Nokia is for all practical purposes a national champion so it's not going anywhere either. This is just one of those things you can stick in a drawer for a few years. RIM? That's the "pair" trade.
| Quote: | How painful can it get? After Nokia’s post-Easter profits warning, long-suffering investors in the Finnish mobile phone maker were gritting their teeth in advance of Thursday’s first-quarter 2012 earnings. Sadly, there was little in them to help anyone sleep easier – and Nokia’s battered share price, which has halved during the past year alone, slid a touch further. Sales of smart devices were down 52 per cent from a year ago, and mobile phones 32 per cent – contributing to an operating loss of €1.3bn. In greater China – Nokia’s second-biggest market after Europe a year ago – combined devices and services sales were only €577m, compared with €1.9bn in the first quarter of 2011.
The problem is that Nokia’s difficulties are now multiple. Ramping up the new Windows-based Lumia smartphones, launched in October, while shifting away from the previous Symbian system, remains a huge challenge. But the blurring of the smartphone and feature phone markets – due to the emergence of cheaper smartphones and development of feature phones with more smartphone-like qualities, such as touchscreens – is undercutting its mobile business, too.

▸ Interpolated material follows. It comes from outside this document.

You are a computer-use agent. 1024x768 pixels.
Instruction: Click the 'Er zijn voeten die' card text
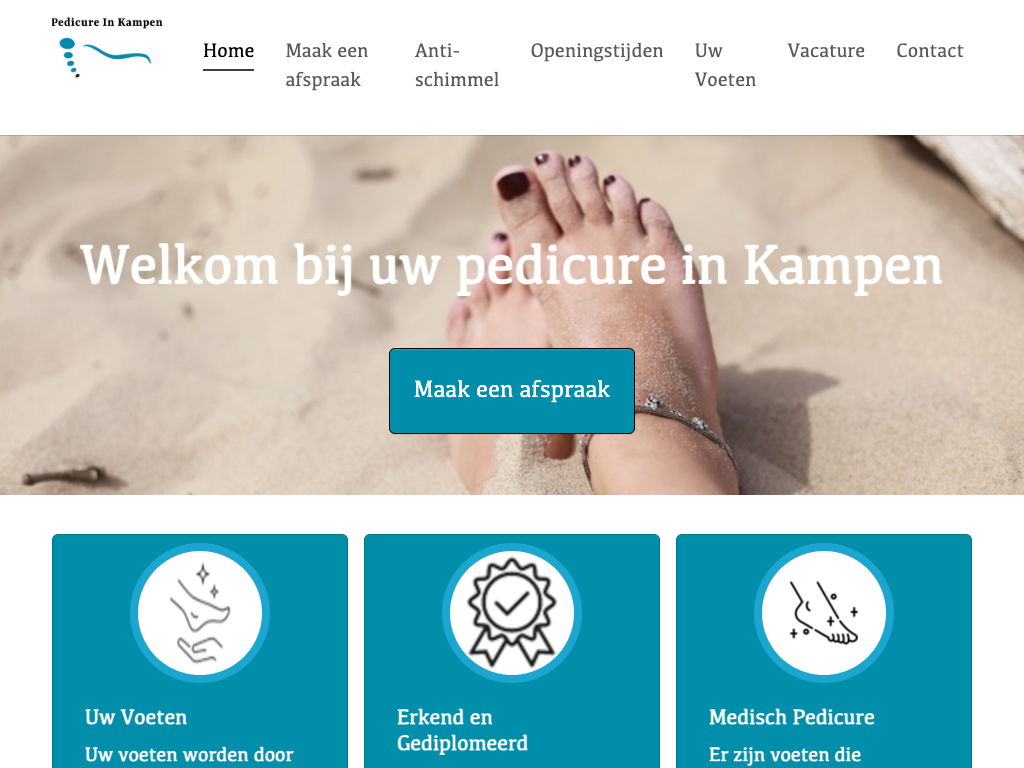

The response of chief executive Stephen Elop, who has spearheaded the Windows leap after joining Nokia from Microsoft, is to push faster, expand market coverage, add features and address product gaps. He also talks of asset sales and more cost-cutting – although details are scant – as Nokia’s cash cushion (down 24 per cent to a net €4.9bn in a year) starts to be eroded. It could all come good – and pigs could also fly. Already, pundits are proffering alternative strategies, from a more selective approach to products and markets, to a radical rethink of the choice of a smartphone operating system. None is easy. Mr Elop may have a little more time to produce results, but the clock is ticking. |
--FT
| Quote: | Nokia faces premium challenge
Central to Nokia’s turnround strategy is “connecting the next billion” mobile users to the internet. But a sharp fall in sales from emerging markets such as China at the struggling phone manufacturer underscores the grim reality that consumers are choosing rival handsets to do just that.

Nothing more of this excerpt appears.